Wednesday, October 22, 2014

Old And New Stowells

Manor De Cothelstone

According to the Stowell Genealogy, published first, I believe in 1921, the founder of the family was the Norman knight Adam.  He came over with William the Conqueror in 1066.  Giving him the manor called “De Coveston or De Cothelstone,” and the manor of “De Stawelle” in Moorlinch, County Somerset, rewarded his services.  The first Stowell to come to the United States was Samuel Stowell who settled in Hingham, Massachusetts in 1637.

When I found my great uncle, Jay S. Stowell’s 298-page account of his and my great aunt’s retirement trip through the United States and Canada in 1953, I wondered what else I could learn about the Stowell family.  It turns out I found out much about my grandfather, Claude H. Stowell.  He was Uncle Jay’s older brother.  They had an older sister, Grace.   My grandfather was a middle child.  I’ve always believed that middle children were good at getting along with people, as they had to learn to deal with older siblings and younger siblings.  Of course I know some people who were the oldest child or the youngest child and they are also good at getting along with people.  Maybe it is just the personality one is born with!
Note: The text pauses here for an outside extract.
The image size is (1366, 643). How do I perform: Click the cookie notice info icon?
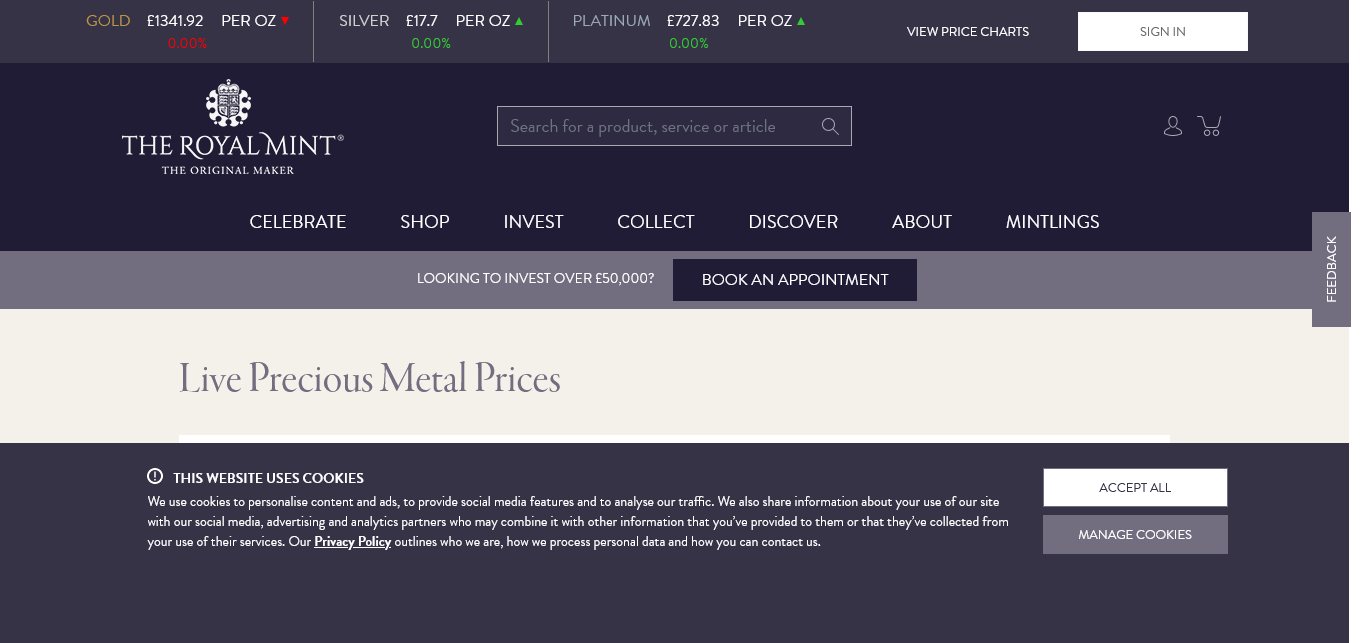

Grandpa Claude was born when Rutherford B. Hayes was U.S. president.  Uncle Jay was born when Chester A. Arthur was president.  Uncle Jay remembered the presidential campaign when Benjamin Harrison and Levi P. Morton ran unsuccessfully against Grover Cleveland and Adlai Stevenson.  He remembered the exciting torchlight processions with its many flaming and smoking kerosene torches in swiveled metal containers fixed on the end of wooden poles.  He recalled large pictures of the Republican candidates displayed in his folk's window, and the equally large portraits of the Democrat candidates hanging in the window of their next-door neighbor.  He remarked, “How anyone could be so unintelligent as to vote the Democrat ticket I could not quite understand.  My youthful judgment seemed to be confirmed when the country plunged into a depression which was hard to take and which left vivid memories.” Now I understand why my dad and Uncle Jay were such good friends.  They agreed on religion and politics!

They recalled that their grandfather, Samuel Stowell,  walked to town from the “Old Stowell Place” and stopped at their house to die. Grandpa Claude was six years old and Uncle Jay was two years old.  Samuel was ninety-three years old.

Uncle Jay remembered that in the home of his youth they had a print of "The Last Supper" by Leonardo da Vinci.  He noted that the salt cellar was turned over in the depiction.

Uncle Jay tells of how he and Grandpa Claude were teachers in one-room country schools.  They drove a horse and “cutter” eleven miles to school through the snow.  They used lap robes and heated soapstone to keep warm.

The little inland town where they grew up, I believe, was Orwell, New York. It was a busy place.  There were four blacksmith shops.  There were an equal number of cheese factories.  There were two planing mills, several saw mills, a cheese box factory, a ladder factory, and largest of all, a chair factory.

The town had furnished 184 Civil war veterans.  Their father was one of the veterans.  He bought a manual of arms, fashioned wooden guns in his carpenter shop, assembled a group of boys, and gave them military training.